Seven months following its inception, the Tribunal established to rule over crimes committed during Colombia’s longstanding-conflict with the FARC has been given a judicial boost courtesy of the Colombian Constitutional Court. The country’s highest court on constitutional matters ruled on Saturday in support of Colombia’s Jurisdicción Especial para la Paz (known by its short form ‘JEP’) and now has the court’s backing in continuing its function to preside over crimes committed by either government or FARC members during the armed conflict.
The Constitutional Court ruled that the JEP’s founding documents (known in Spanish as ley estatutaria) was constitutional and that the newer court could now proceed with its schedule.
Following the ruling, JEP President Patricia Linares commented to Blu Radio Colombia that the “[h]aving a normative framework gives peace of mind to the [JEP], to the victims, to Colombian society and to the international community.”
The Constitutional Court was also quick to stress that the JEP’s powers do not equate with granting impunity to wrongdoers, as the political dialogue has often mischaracterised the consequences of arming the JEP with wider judicial powers.
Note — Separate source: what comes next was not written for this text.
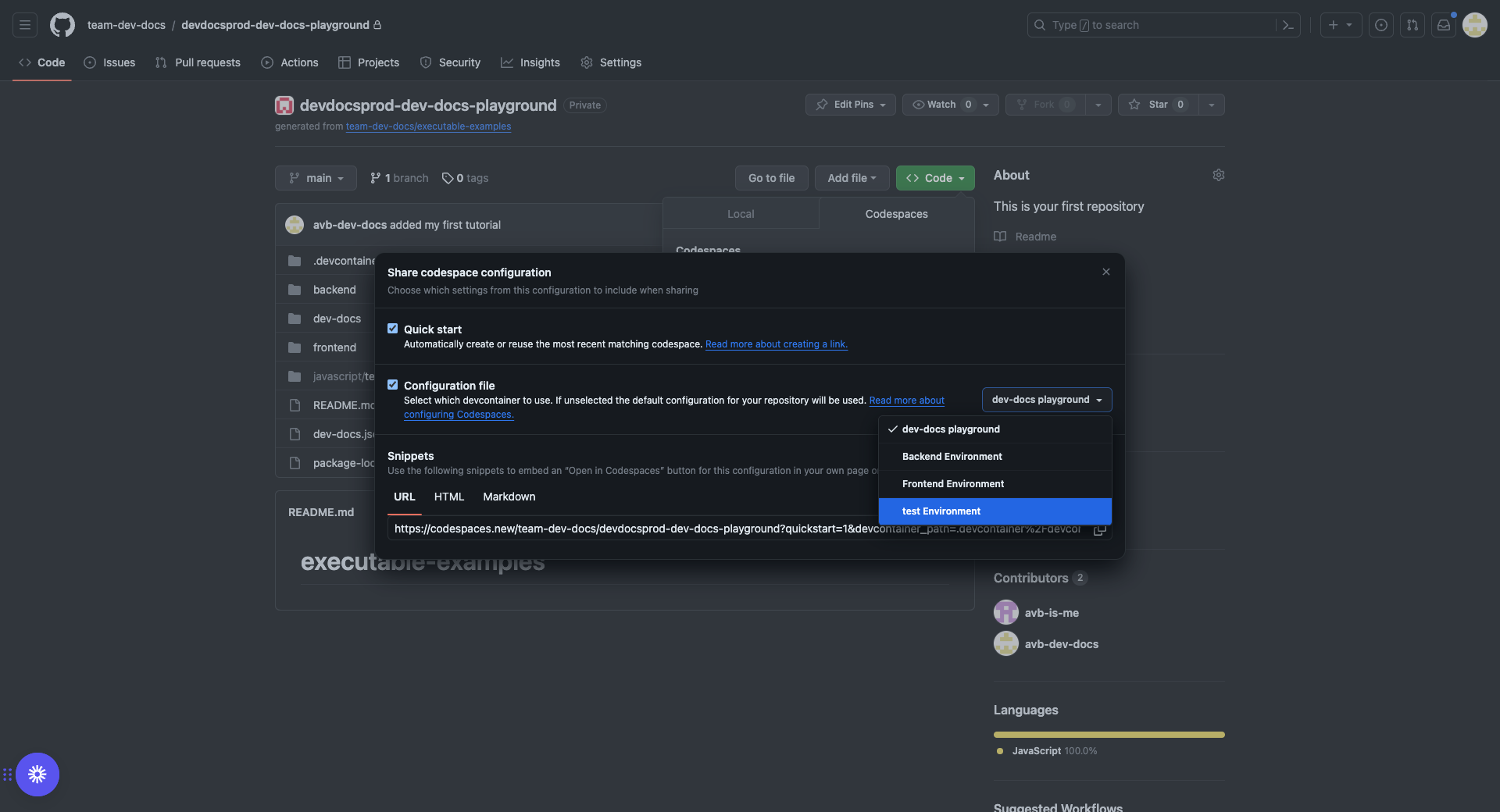
Task: Switch to the Markdown snippet tab
Action: point(509,497)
In addition to the wider ruling of JEP’s function, the Constitutional Court also ruled on a number of specific provisions that will indicate just how expansive the JEP could become in relation to crimes committed during Colombia’s five-decade conflict,
Sexual crimes against minors
The Constitutional Court’s boldest pronouncement came in stating that the JEP could in fact try serious sexual crimes against minors and they would not have to be separately tried under the ordinary penal code as some members of Congress had asked for. Congresswoman Maritza Martínez of El Partido de la U had most strongly advocated that the crimes be tried in the ordinary criminal courts rather than the JEP, citing the overwhelming number of abuses that occurred during the conflict: 48,915 in the years spanning 2008-2012 alone.
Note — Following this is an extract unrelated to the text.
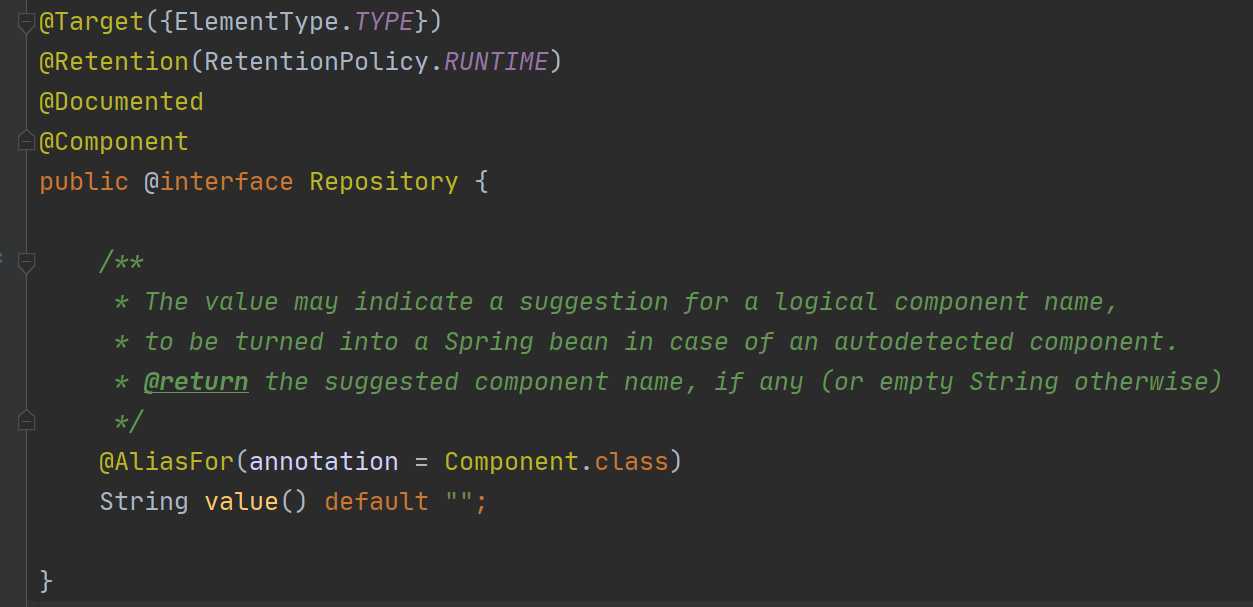Screen dimensions: 1253x607
Task: Place cursor at the closing brace line
Action: click(46, 581)
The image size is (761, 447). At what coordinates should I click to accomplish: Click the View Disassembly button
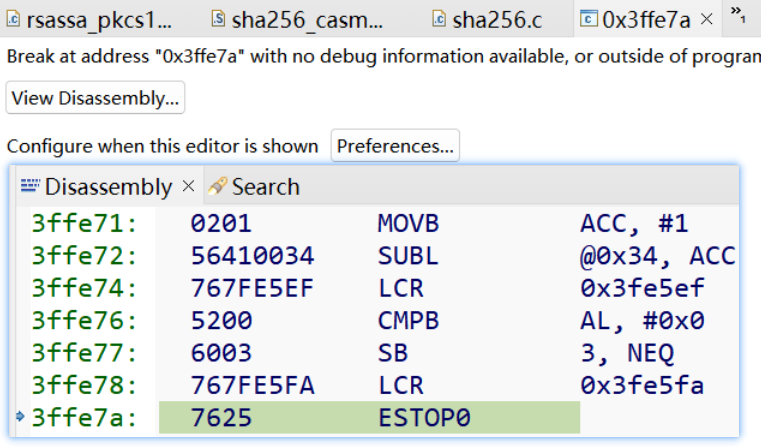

Although respecting the independence of the judiciary, President Duque spoke of his strong opposition that crimes of such severity be permitted alternative remedies before the JEP. According to the President, the law should not “mitigate, differentiate, or give different processes to crimes as serious as rape and the abuse of children.”
The Constitutional Court on the other hand disagreed, holding that a proposed rule by Congress was not within its competence and went against the JEP’s guiding principles of truth, justice, reparation and non-repetition. “The victims will always be consulted in the processes.” JEP President Linares guaranteed in an interview to Blue Radio Colombia, “The JEP must also guarantee an alternative room so that the victim is close and not face to face to the victimizer, if she so decides “
https://thebogotapost.com/2018/08/11/victims-of-soacha-false-positive-killings-meet-their-accused-in-jep-hearing/
Should the military be treated differently?
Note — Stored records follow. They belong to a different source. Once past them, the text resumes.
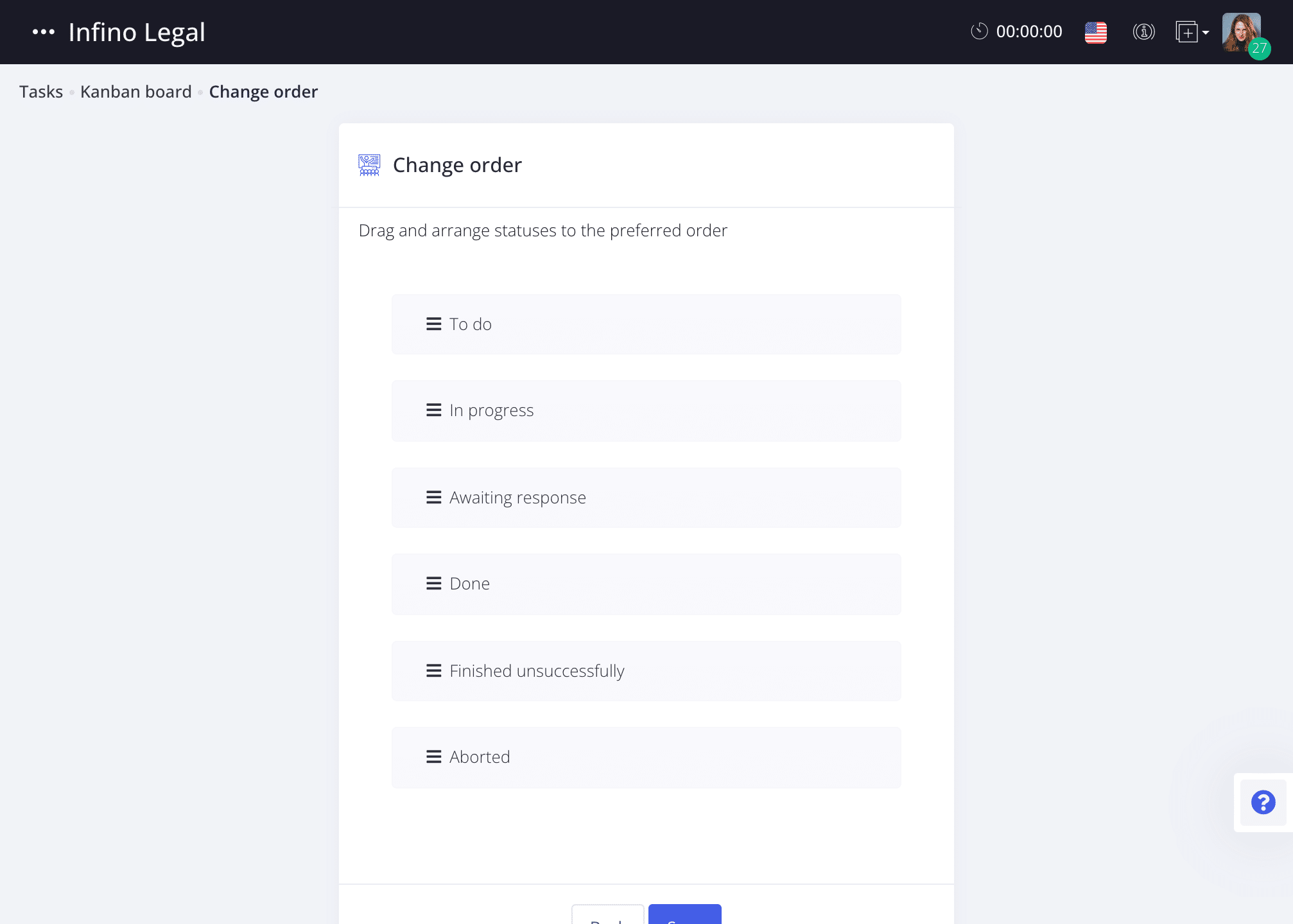Viewport: 1293px width, 924px height.
Task: Click the drag handle of Awaiting response
Action: pos(433,497)
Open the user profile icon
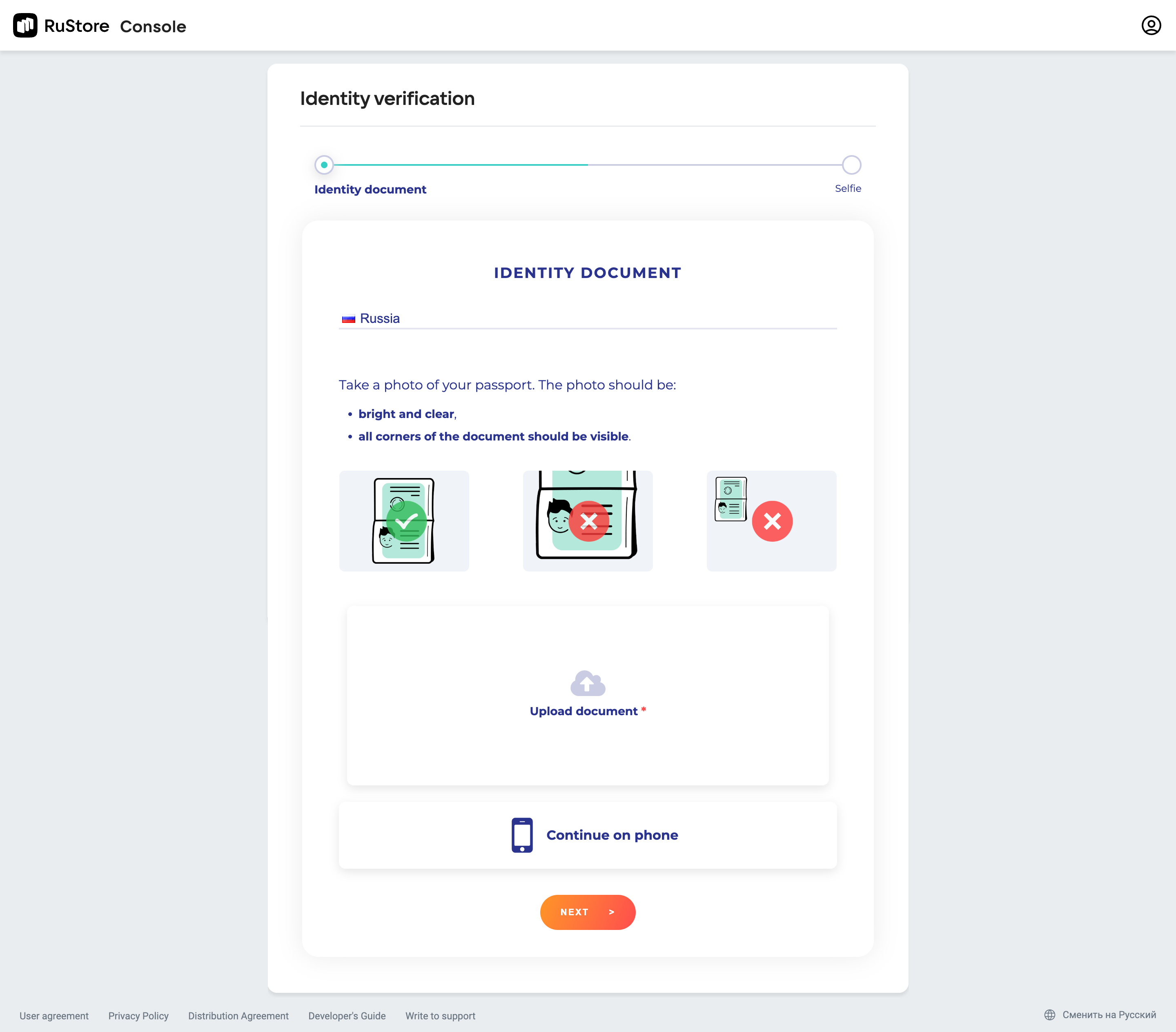 [1151, 25]

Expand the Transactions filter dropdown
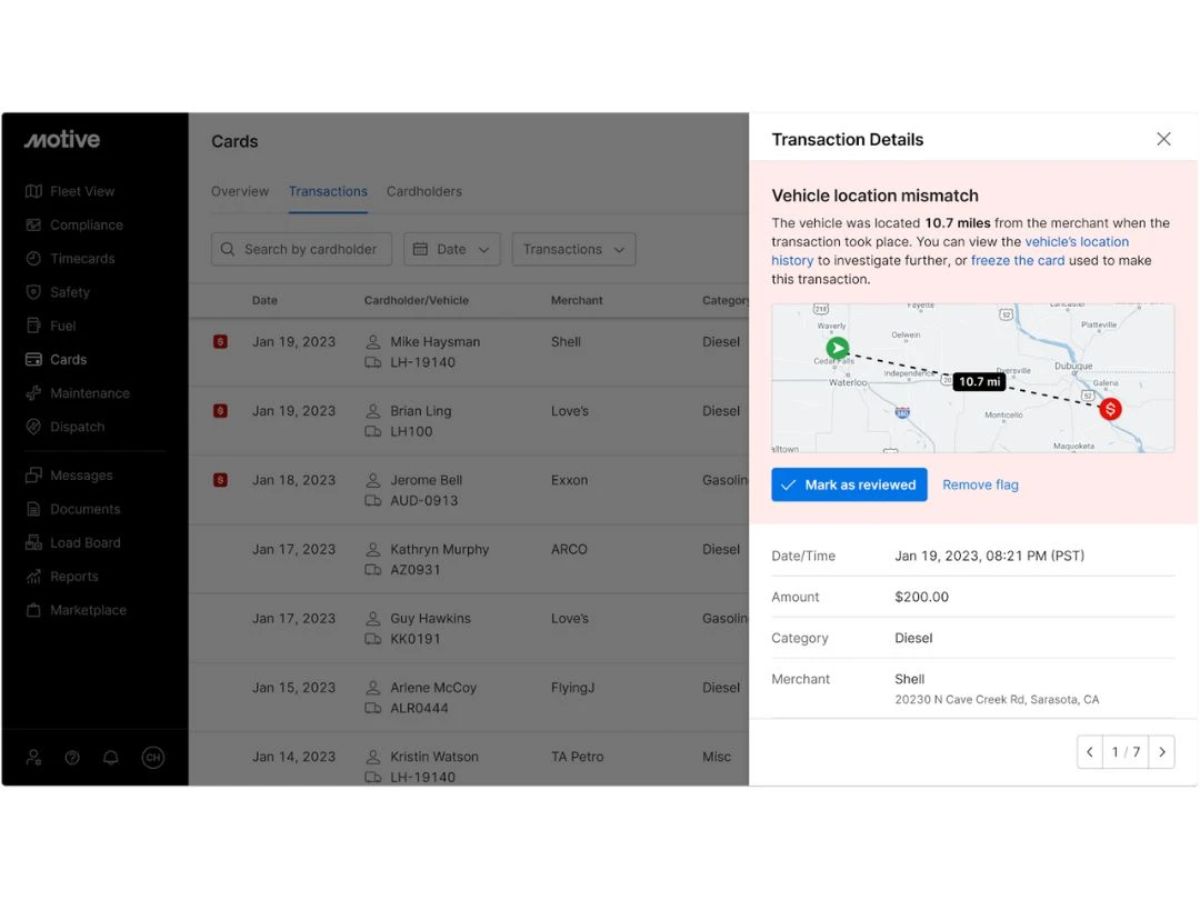click(x=574, y=249)
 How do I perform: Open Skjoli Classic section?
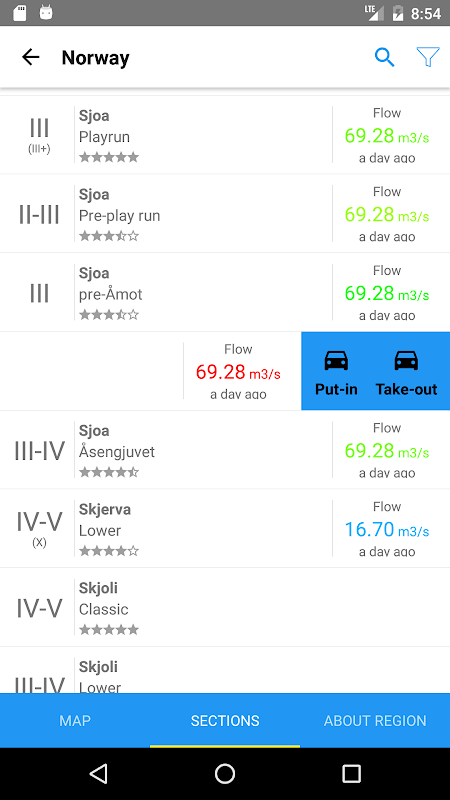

The Constitutional Court did not agree with congressional requests that the military should be offered a parallel structure by which to be judged. Given the fact that the JEP was founded to try both sides of the armed conflict, they supported equal treatment under the court’s defining laws.
The disqualification of judges
Congress had initially sought a rule barring members from standing as judges on the JEP if they had previously been a judge in a matter relating to the armed conflict, or acted against the State in a legal capacity on behalf of either individuals of human rights organisations. This proposed rule would have discounted the large majority of judges and the Constitutional Court ruled in JEP’s favour on this provision as well.
Extradition
One of the thornier issues that has been raised since the peace accord and the establishment of the JEP has been over the extradition of former FARC combatants that have been accused of narcotrafficking since the peace agreement was signed. The case of Jesús Santrich is one such publicised example and the Constitutional Court did not budge from that earlier decision. This would suggest that there remains a prohibition on extradition of individuals if their illicit activities predated the peace agreement but the possibility of extradition remains for those who had committed them after the deal (December 2016). In these latter cases, the power of extradition remains with the Supreme Court and the national government though, crucially, the JEP would retain its powers to look into the evidence as to when the wrongdoing occurred.
The JEP is now shaping up to be a powerful force to establish peace in post-conflict Colombia and, in getting the backing of the Constitutional Court–a body only as old as 1991 when the Colombian constitution was refashioned–it has a crucial ally against its detractors.